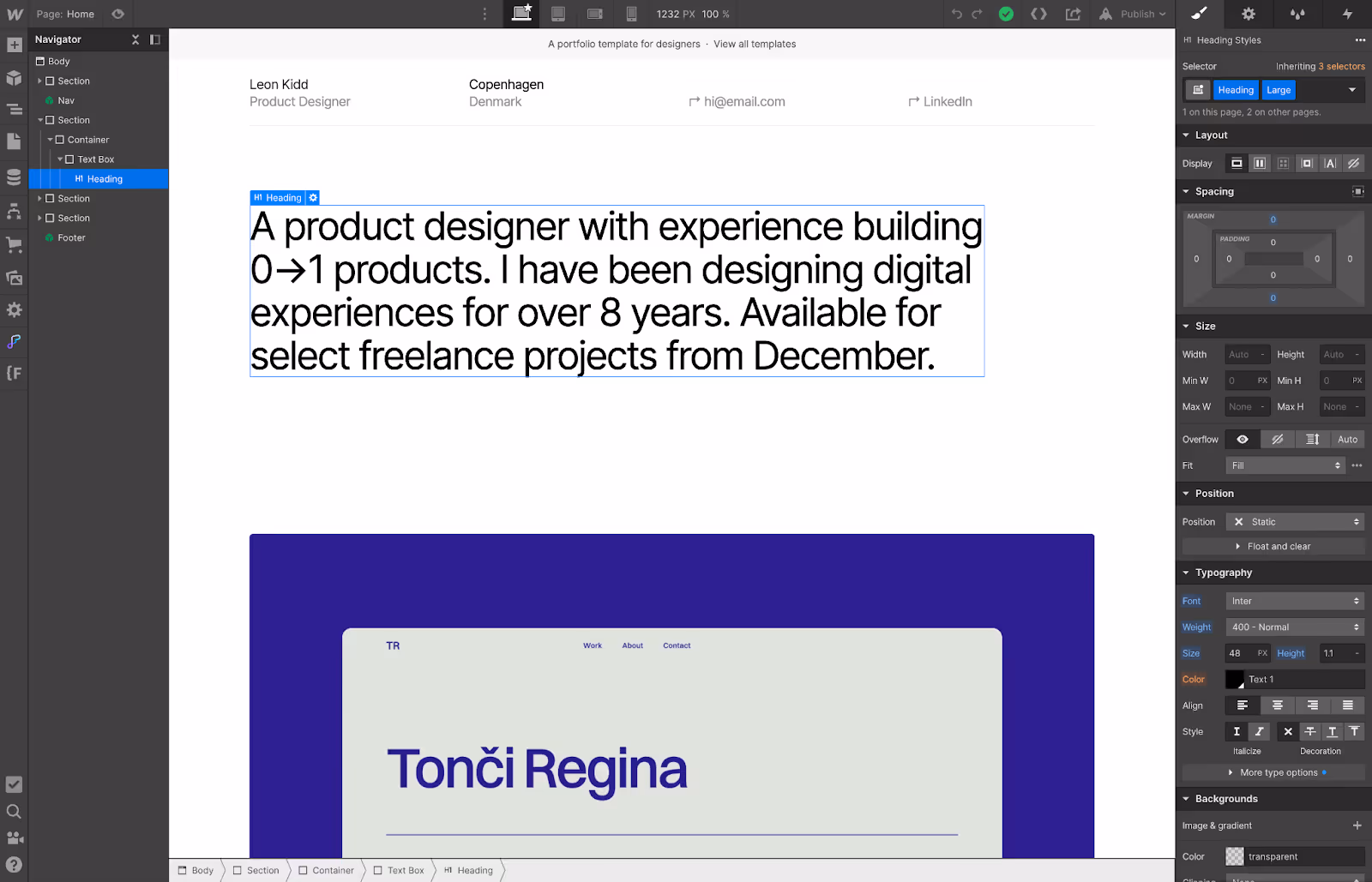1372x882 pixels.
Task: Set Display to Flex
Action: click(1260, 163)
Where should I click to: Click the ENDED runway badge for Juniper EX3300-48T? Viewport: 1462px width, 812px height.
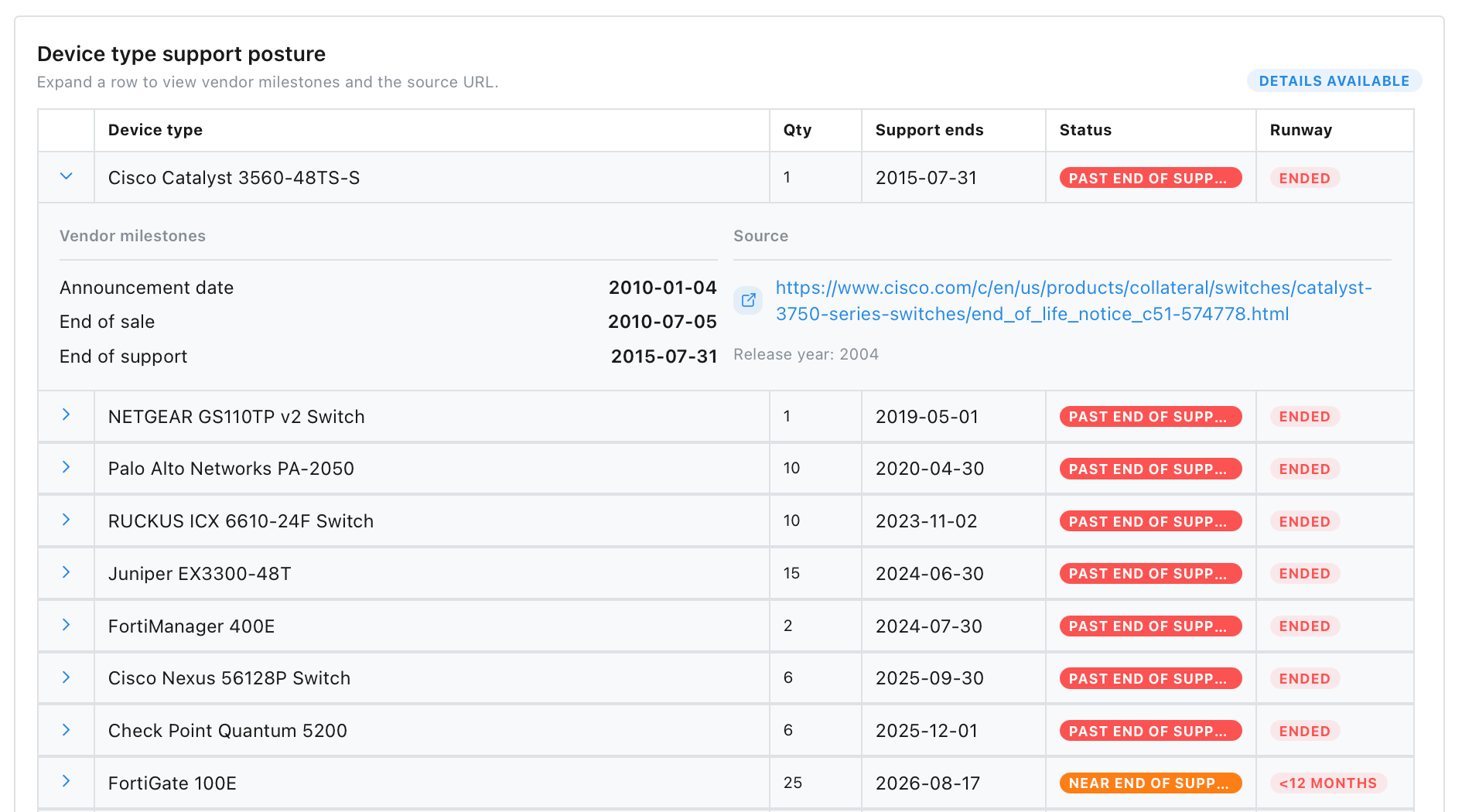click(x=1304, y=573)
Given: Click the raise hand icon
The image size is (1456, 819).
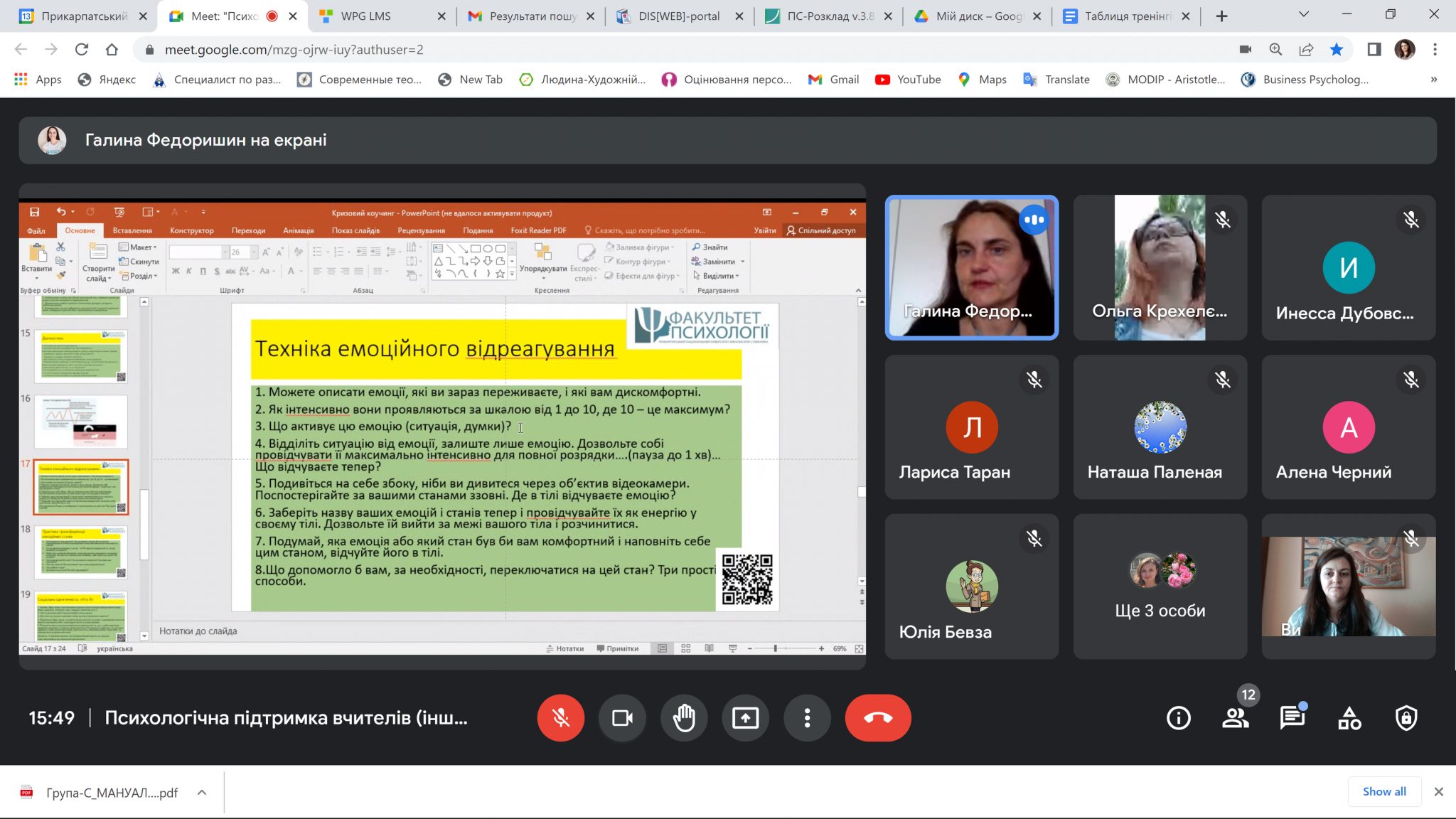Looking at the screenshot, I should 684,718.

###

**WHAT THE EXERCISE ASKS:** Would you retype exactly the lines running from the line that contains "Where should I" through the end of the listing above, both included? Skip every picture.

**RESPONSE BOX:**
Where should I click to: Click the ENDED runway badge for Juniper EX3300-48T? Viewport: 1462px width, 812px height.
click(x=1304, y=573)
Given: Click the raise hand icon
The image size is (1456, 819).
Looking at the screenshot, I should 684,718.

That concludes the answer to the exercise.